I knew this day was coming. I've known it since the day that I met you. But I will not cry. I stopped crying a long time ago. I regret this day, but I will not cry.

Tears

On edge, Magnus shifted in the near silent room. The three Shadowhunters had gone off on a demon-slaying mission, or something that was to that extent. Magnus hadn't heard. He'd been desperately trying to convey with his eyes that Alec should not go out on that mission. He'd had a dream- not unlike the one about the city of blood so long ago. He knew it wasn't a normal dream, but he hadn't had the chance to discuss it with Alec.

Alec had been acting strangely on this particular day. He'd been all jittery: pacing, fidgeting, shifting about. Magnus hadn't had the time to ask before that blonde-haired Herondale had herded them out of the house like some hapless puppy.

The warlock had almost trailed after them. Almost. But, he'd forced himself into the chair, tense and awaiting, thinking over the dream.

Not unlike so many of his unconscious tellings, there had been blood. But quite unlike his unconscious tellings, that blood had been a striking blue. He knew that blue. He knew that blue anywhere.

His phone buzzed- the number on the screen flashed with the words Alec's Sister. Dread flooded through Magnus' veins before he'd even accepted the call, and was halfway down the hall before Isabelle had uttered the words "It's Alec".

And it hadn't been the first time that Magnus had had this dream. It had been ongoing, for quite some time now. He'd just never had the heart to think about it as a prophetic dream, even though it was. He couldn't bear to tell Alec. But, he found that hiding it had been a terrible option as well.

In the end, it didn't matter now. His footfalls were loud against the pavement as he took off for Central Park. It wasn't a long run, but each moment was precious. Especially when Isabelle's voice sounded that terrible. Isabelle never looked, or sounded, terrible.

Terrible it was. A bloody mess, like his dreams had forewarned. Only he hadn't been strong enough to try and do anything about it. For a few weeks, he'd thought that it was a misinterpretation on his behalf. How he longed for it to be a misinterpretation. But, oh, how he was wrong.

He fell to his knees next to Alec, muttering a long strand of words that flowed together in the spell. Ever familiar blue sparks were at his fingertips, but his heart was at his throat, and he was having the most awful time breathing.

What caused that feeling was the fact that he could see Alec wasn't breathing.

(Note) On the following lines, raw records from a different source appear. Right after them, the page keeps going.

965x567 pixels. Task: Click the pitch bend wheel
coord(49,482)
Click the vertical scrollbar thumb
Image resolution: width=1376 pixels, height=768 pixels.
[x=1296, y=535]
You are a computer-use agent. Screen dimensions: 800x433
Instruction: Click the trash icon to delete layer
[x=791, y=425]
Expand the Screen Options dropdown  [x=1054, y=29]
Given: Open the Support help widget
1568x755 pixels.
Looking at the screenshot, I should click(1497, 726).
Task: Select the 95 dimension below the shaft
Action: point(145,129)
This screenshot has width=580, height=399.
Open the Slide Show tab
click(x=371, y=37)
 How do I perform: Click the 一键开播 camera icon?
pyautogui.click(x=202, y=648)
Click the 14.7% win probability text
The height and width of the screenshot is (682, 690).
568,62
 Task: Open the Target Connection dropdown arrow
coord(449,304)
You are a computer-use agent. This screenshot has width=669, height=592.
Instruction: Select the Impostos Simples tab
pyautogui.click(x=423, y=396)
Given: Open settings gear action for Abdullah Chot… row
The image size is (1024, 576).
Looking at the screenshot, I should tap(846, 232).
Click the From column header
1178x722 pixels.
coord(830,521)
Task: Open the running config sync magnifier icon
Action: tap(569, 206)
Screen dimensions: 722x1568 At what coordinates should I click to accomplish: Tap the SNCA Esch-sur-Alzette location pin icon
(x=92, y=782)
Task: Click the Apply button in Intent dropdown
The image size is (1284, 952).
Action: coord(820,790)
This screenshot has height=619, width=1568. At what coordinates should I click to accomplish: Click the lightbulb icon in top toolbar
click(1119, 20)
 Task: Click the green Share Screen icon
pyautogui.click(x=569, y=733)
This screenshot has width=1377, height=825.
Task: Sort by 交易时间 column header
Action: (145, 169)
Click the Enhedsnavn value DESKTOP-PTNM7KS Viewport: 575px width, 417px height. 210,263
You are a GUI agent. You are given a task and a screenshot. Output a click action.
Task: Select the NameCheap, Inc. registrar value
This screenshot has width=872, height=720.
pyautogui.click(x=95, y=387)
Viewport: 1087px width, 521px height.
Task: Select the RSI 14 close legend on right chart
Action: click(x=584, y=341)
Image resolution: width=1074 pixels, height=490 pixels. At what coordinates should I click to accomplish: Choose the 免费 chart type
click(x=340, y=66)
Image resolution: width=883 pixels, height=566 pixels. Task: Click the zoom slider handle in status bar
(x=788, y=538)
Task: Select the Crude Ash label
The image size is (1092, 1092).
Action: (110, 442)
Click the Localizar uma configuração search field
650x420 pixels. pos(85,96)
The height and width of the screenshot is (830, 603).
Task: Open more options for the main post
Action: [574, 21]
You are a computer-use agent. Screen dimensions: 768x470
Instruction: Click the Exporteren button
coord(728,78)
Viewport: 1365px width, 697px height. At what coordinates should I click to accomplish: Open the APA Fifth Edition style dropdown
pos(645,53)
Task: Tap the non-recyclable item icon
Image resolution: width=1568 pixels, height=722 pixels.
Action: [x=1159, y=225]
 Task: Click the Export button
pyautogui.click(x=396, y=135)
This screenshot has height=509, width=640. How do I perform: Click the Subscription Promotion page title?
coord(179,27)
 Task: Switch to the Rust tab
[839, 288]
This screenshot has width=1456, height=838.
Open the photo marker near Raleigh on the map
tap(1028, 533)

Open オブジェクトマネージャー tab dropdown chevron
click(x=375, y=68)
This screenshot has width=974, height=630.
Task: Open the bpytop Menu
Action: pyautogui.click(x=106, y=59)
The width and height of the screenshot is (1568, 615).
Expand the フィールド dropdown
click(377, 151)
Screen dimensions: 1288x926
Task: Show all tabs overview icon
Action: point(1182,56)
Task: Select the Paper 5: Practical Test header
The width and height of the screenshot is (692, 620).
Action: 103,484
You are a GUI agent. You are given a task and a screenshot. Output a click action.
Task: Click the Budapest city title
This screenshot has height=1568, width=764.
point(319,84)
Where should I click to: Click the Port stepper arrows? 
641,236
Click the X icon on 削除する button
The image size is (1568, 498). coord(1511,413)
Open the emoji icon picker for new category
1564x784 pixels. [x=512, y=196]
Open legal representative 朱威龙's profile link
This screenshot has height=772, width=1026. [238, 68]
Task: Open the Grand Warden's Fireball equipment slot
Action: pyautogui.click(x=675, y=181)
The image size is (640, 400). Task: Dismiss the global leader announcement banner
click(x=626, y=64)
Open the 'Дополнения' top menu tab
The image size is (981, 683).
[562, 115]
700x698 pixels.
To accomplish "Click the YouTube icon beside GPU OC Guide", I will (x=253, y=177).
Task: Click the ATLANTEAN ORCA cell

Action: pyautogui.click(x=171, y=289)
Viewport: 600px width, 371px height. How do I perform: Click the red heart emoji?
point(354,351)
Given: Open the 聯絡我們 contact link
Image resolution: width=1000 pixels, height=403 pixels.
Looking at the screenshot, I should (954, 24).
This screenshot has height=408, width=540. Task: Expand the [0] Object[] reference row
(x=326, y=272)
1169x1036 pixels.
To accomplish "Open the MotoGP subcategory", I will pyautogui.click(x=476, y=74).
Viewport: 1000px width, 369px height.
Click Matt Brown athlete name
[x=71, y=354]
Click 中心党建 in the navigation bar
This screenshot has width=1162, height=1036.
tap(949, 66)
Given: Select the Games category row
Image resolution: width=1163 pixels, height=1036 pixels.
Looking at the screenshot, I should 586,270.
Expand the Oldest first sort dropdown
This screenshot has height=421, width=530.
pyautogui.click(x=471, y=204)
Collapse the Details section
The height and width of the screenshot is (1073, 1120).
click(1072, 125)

And then other words broke his lips, not part of the spell, but an utterance of dejection. "Damn you, Alexander."

He'd learned, after eight hundred years, when something was a lost battle. He'd learned what Death looked like. And Death, on this day, looked like Alexander Lightwood.

XxXxXxX

Magnus shifted uneasily in the nearly silent room. Funerals. They were never good for him. Especially not when the one he'd come to realize he loved the most was the one lying in the coffin.

"Stupid Nephilim..." he muttered under his breath, but he knew he was just humouring himself. It was just his way of dealing with it. He didn't hate Alexander. He loved him. He always would.

From the beginning, I've dreaded this day. But, why did it have to come so soon!

He clamped his teeth together on a noise that had been fighting to escape. No. He would not cry. Not after eight hundred years. Not now.

Alexander was watching him. Alexander wouldn't want him to cry. Not over him.

But, Magnus hadn't wanted him to die. He hadn't wanted him to go away forever.

He turned his gaze away from the service, looking hard at the nearest wall. It was humourous, really, but even eight hundred years wouldn't prepare you for losing the one you loved. And Alexander Lightwood had been the one. It wasn't saying much, coming from someone like himself, he knew. But, losing someone had never hurt this badly.

I will not cry. I will not shed any tears over the death of another person. Not again. I will not... I...

"I'm sorry, Alec," he murmured, and he felt the tears he'd been for so long hiding break their waning restraints.

This is what happens when I'm upset. So sorry, Alec, but my Magpie is immortal. It had to be you.

Magnus may be not the type to break down and sob, but I think if he ever lost Alec, there'd be a tear or two shed. That's just me, perhaps. I hope we never have to witness something like this in The Mortal Instruments series.